**文章**
Google Code Jam Round1B B题

水完小数据后，仔细想了想，绝对的数位DP啊，我去。

推式子，写代码，一气呵成啊我去，结果坑在memset上了我去，还不如让我没有思路。

上图。。

可以看到sizeof(num) == 4,sizeof(w) == 52。

也就是说此时num虽然也指向w[0]。但是仅代表着w[0]这个元素，并不代表这个数组。

先暂且这样理解着吧，坐等大神来指导。

好了废话不说了，很简单的数位DP，发在这里只是为了提醒一下memset，不是自己写的函数要慎用啊。

#include <iostream>
#include <algorithm>
#include <cstdlib>
#include <cstdio>
#include <cstring>
#include <queue>
#include <cmath>
#include <stack>
#include <map>

#pragma comment(linker, "/STACK:1024000000");
#define EPS (1e-8)
#define LL long long
#define ULL unsigned long long LL
#define _LL __int64
#define _INF 0x3f3f3f3f
#define Mod 1000000007
#define LM(a,b) (((ULL)(a))<<(b))
#define RM(a,b) (((ULL)(a))>>(b))

using namespace std;

LL dp[35][2][2][2];

int a[35],b[35],k[35];

int Init(int *num,LL x)
{
    int len = 0;

    LL temp = x;

    while(temp)
    {
        ++len;
        temp /= 2;
    }

    int i;

    temp = x;

    for(i = 0; i < len; ++i)
    {
        num[32-i] = temp%2;
        temp /= 2;
    }
    return len;
}

LL dfs(bool ta,bool tb,bool tk,int site,int Top)
{
    int sa = (ta == true ? 1 : 0);
    int sb = (tb == true ? 1 : 0);
    int sk = (tk == true ? 1 : 0);
    if(site == Top+1)
    {
        return 1;
    }

    if(dp[site][sa][sb][sk] != -1)
        return dp[site][sa][sb][sk];

    LL ans = 0;

    int pa,pb,i,j;

    if(tk == true)
    {
        if(k[site] == 1)
        {
            if(a[site] == 1 || ta == false)
                pa = 1;
            else
                pa = 0;

            if(b[site] == 1 || tb == false)
                pb = 1;
            else
                pb = 0;

            for(i = 0; i <= pa; ++i)

**任务要求**
**a.** 把上面数位DP解题文章中的这句话译成英文：“好了废话不说了，很简单的数位DP，发在这里只是为了提醒一下memset，不是自己写的函数要慎用啊。”
**b.** 请逐字誊写上面数位DP解题文章里的一段，从“#define LL long”开始，一直到“#define RM(a,b) (((ULL)(a))>>(b))”为止。
**c.** 接续上面的数位DP解题文章，从它停下的地方往下写。

**原始数据**
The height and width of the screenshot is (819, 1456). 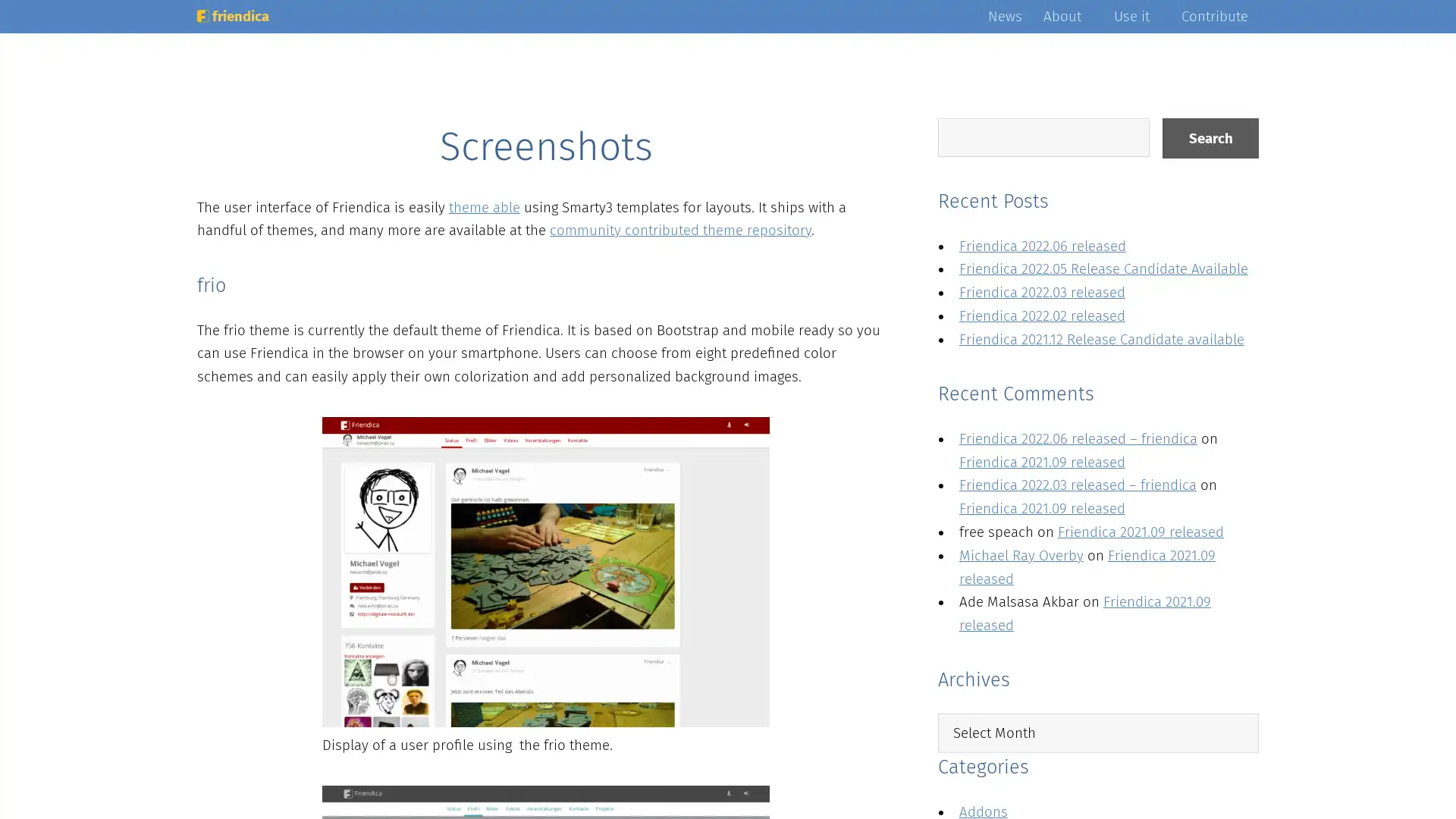 I want to click on Search, so click(x=1210, y=138).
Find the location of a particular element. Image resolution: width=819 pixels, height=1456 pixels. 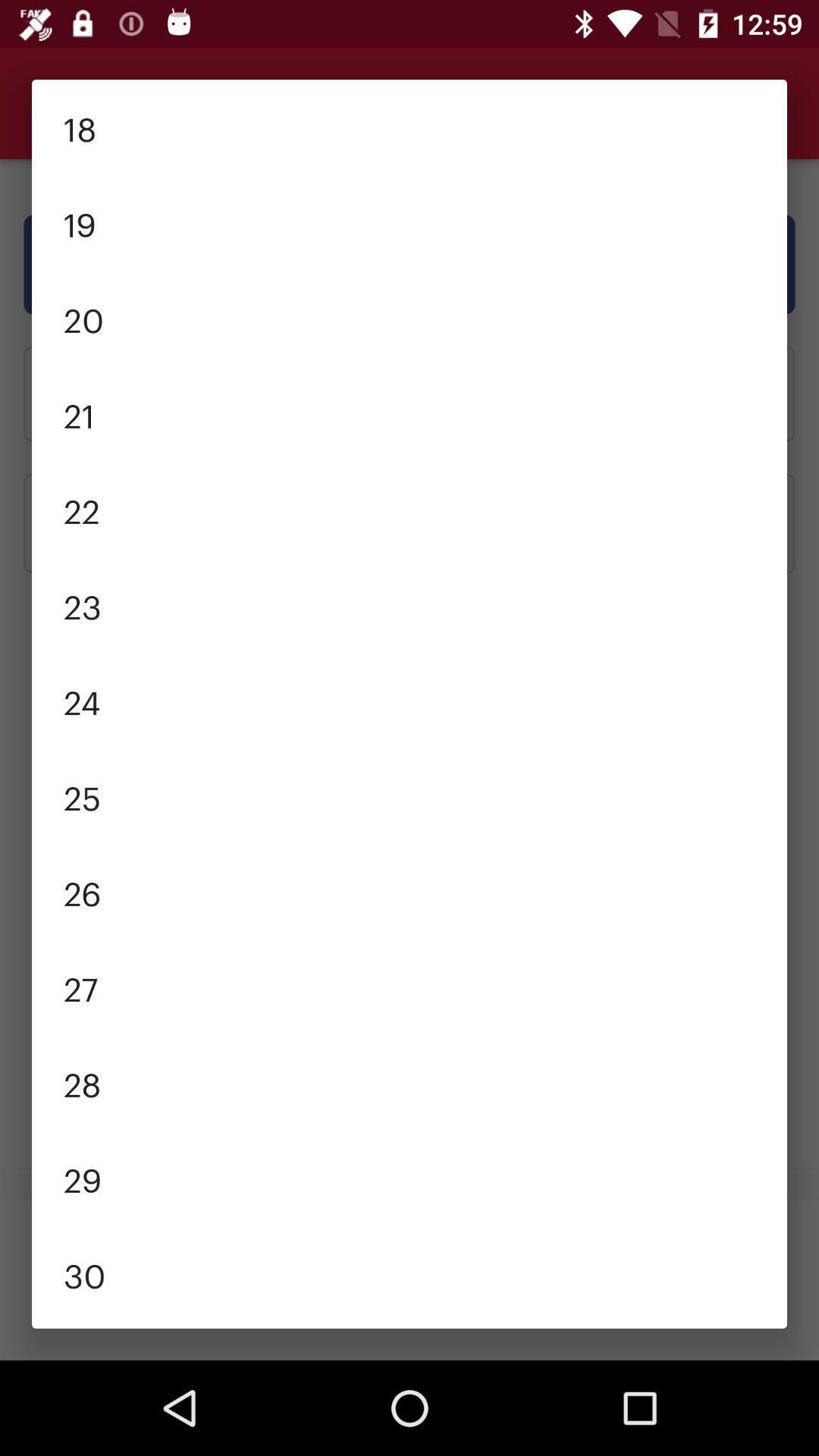

26 is located at coordinates (410, 892).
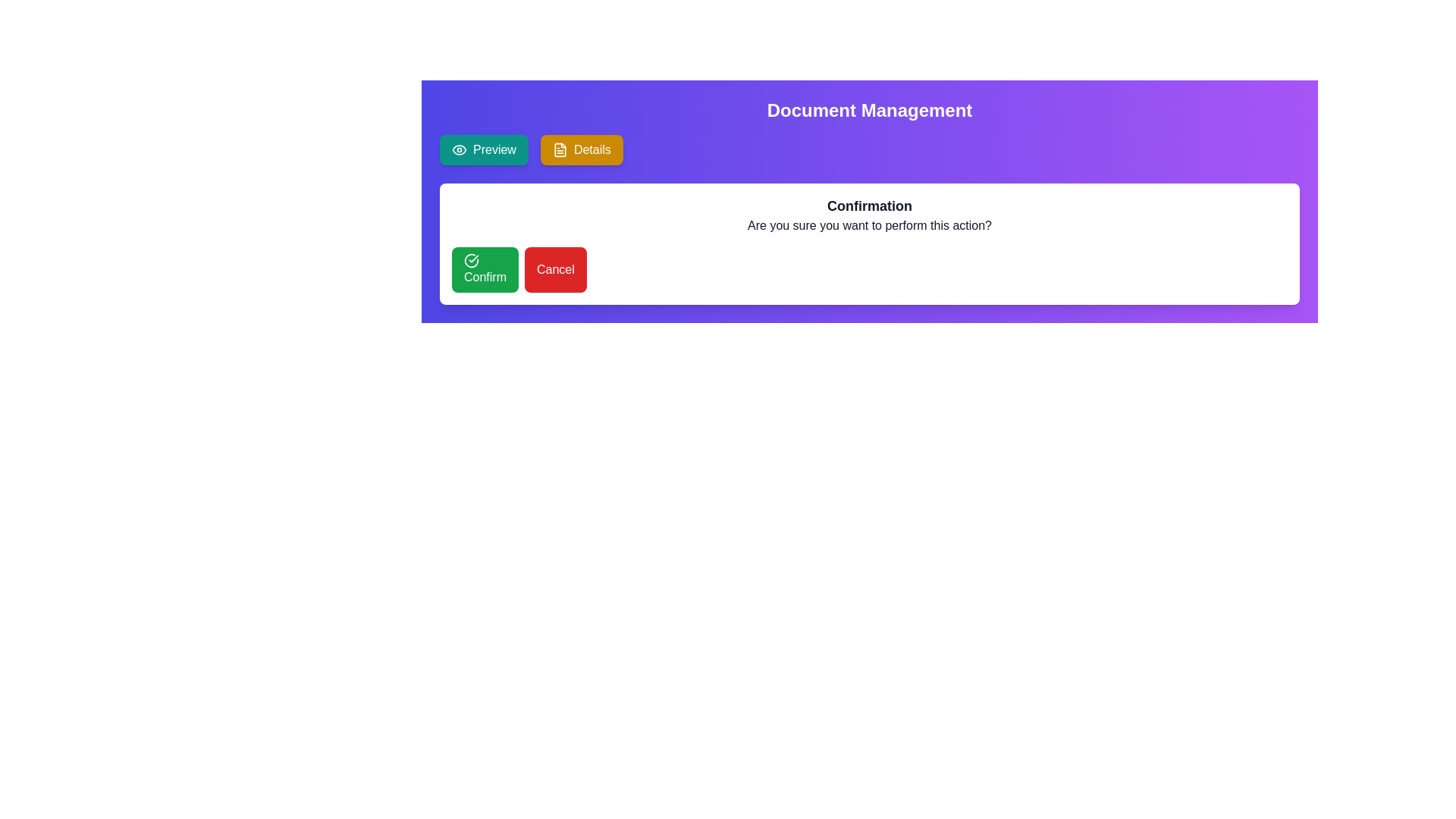  I want to click on the 'Details' button that contains the document icon located at the top-right corner of the purple header, so click(559, 149).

**练习答案**
**a.** All right, enough rambling: this is a very simple digit DP, and I'm posting it here only as a reminder about memset. Be careful with functions you didn't write yourself.

**b.**
#define LL long long
#define ULL unsigned long long LL
#define _LL __int64
#define _INF 0x3f3f3f3f
#define Mod 1000000007
#define LM(a,b) (((ULL)(a))<<(b))
#define RM(a,b) (((ULL)(a))>>(b))

**c.**
            {
                for(j = 0; j <= pb; ++j)
                {
                    ans += dfs(ta && i == pa ,tb && j == pb,tk && (i&j) == k[site],site+1,Top);
                }
            }
        }
        else
        {
            if(a[site] == 1 || ta == false)
                pa = 1;
            else
                pa = 0;

            if(b[site] == 1 || tb == false)
                pb = 1;
            else
                pb = 0;

            for(i = 0; i <= pa; ++i)
            {
                for(j = 0; j <= pb; ++j)
                {
                    if((i&j) == 0)
                    {
                        ans += dfs(ta && i == pa ,tb && j == pb,true,site+1,Top);
                    }
                }
            }
        }
    }
    else
    {
        if(a[site] == 1 || ta == false)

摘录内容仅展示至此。